Automox recommends a 24/72 patching threshold for vulnerabilities, but this aggressive timeline means issues can appear across many endpoints before testing catches all edge cases. Rolling back a patch buys you time to investigate root causes, test alternative solutions, or wait for Microsoft to release a fixed version.

Common scenarios requiring KB removal include driver conflicts that cause blue screen errors, application crashes triggered by updated system libraries, performance degradation from memory leaks, and security patches that interfere with endpoint protection software. The Worklet lets you respond to these issues immediately rather than waiting for manual removal across distributed endpoints.

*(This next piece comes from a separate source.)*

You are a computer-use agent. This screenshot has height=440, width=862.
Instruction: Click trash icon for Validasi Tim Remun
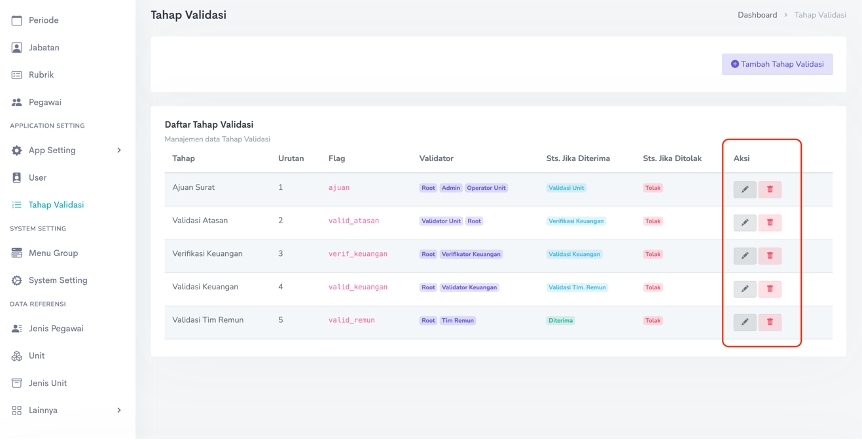[770, 322]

How Windows patch removal works

  1. Evaluation phase: The Worklet queries all installed Windows packages using Get-WindowsPackage in native context, then uses DISM to extract KB numbers from package metadata. It builds a hashtable mapping KB numbers to package names, searches for the KB numbers you specified in $kbNumbers, and exits with code 0 (compliant) if none are found or code 2 (non-compliant) if any target KBs remain installed.

  2. Remediation phase: The Worklet invokes Remove-WindowsPackage for each matching KB, passing the package name from the hashtable and a log path for DISM output. After attempting removal, it queries the package state to confirm it reached "UninstallPending" status. If removal fails or the package state does not change, the Worklet writes error details to stderr and exits with code 2375. Successful removal exits with code 0 and outputs a confirmation message.

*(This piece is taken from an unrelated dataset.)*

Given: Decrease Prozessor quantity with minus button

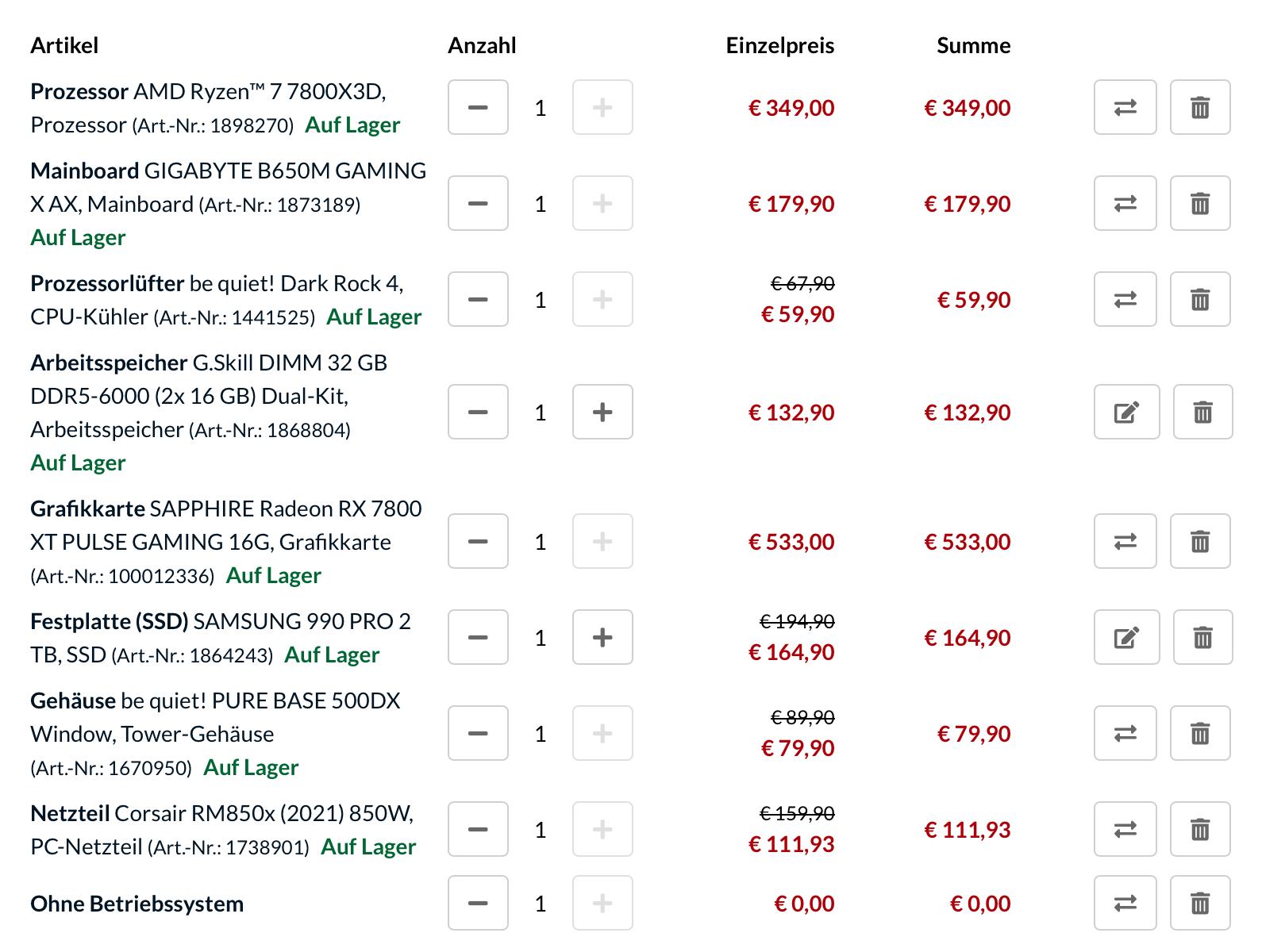Looking at the screenshot, I should pos(478,107).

Windows patch rollback requirements

  • Windows 10 endpoints (workstation or server endpoint types)

  • PowerShell execution policy allowing script execution

  • Administrator privileges to run DISM and Remove-WindowsPackage

  • KB numbers for target patches (format: KB1234567)

  • Configure $kbNumbers variable with single-quoted KB values separated by commas for multiple KBs

  • Optional: Modify $logPath variable to change DISM log directory (defaults to %WINDIR%\Logs\DISM)

Expected endpoint state after KB removal

After successful remediation, the specified KB packages reach "UninstallPending" state and will be fully removed after the next system restart. The endpoint requires a reboot to complete the package removal process, though the Worklet does not force an automatic restart. This staged removal approach allows you to schedule the reboot during maintenance windows.

You can verify removal by checking DISM logs at the configured log path. Each KB generates a separate log file named KB#######.log containing detailed removal operations. If any KB fails to remove, the Worklet outputs error messages identifying which KB encountered issues and points to the relevant log file for troubleshooting.

The system reverts to the patch state that existed before the removed KB was installed. Applications or drivers that experienced compatibility issues with the update should return to their previous working state after the post-removal reboot, restoring endpoint stability without the problematic patch.

How to validate rollback windows patches changes

  1. Run this Worklet on a pilot Windows endpoint and review evaluation output for rollback windows patches.

  2. Confirm Automox activity logs show successful completion and exit code 0.

  3. Verify endpoint state using checks aligned to evaluation script logic, such as Get-WindowsPackage, Invoke-NativePS, Invoke-Command.

  4. Validate remediation effects from script operations such as Get-WindowsPackage, Invoke-NativePS, Invoke-Command, then rerun evaluation for compliance.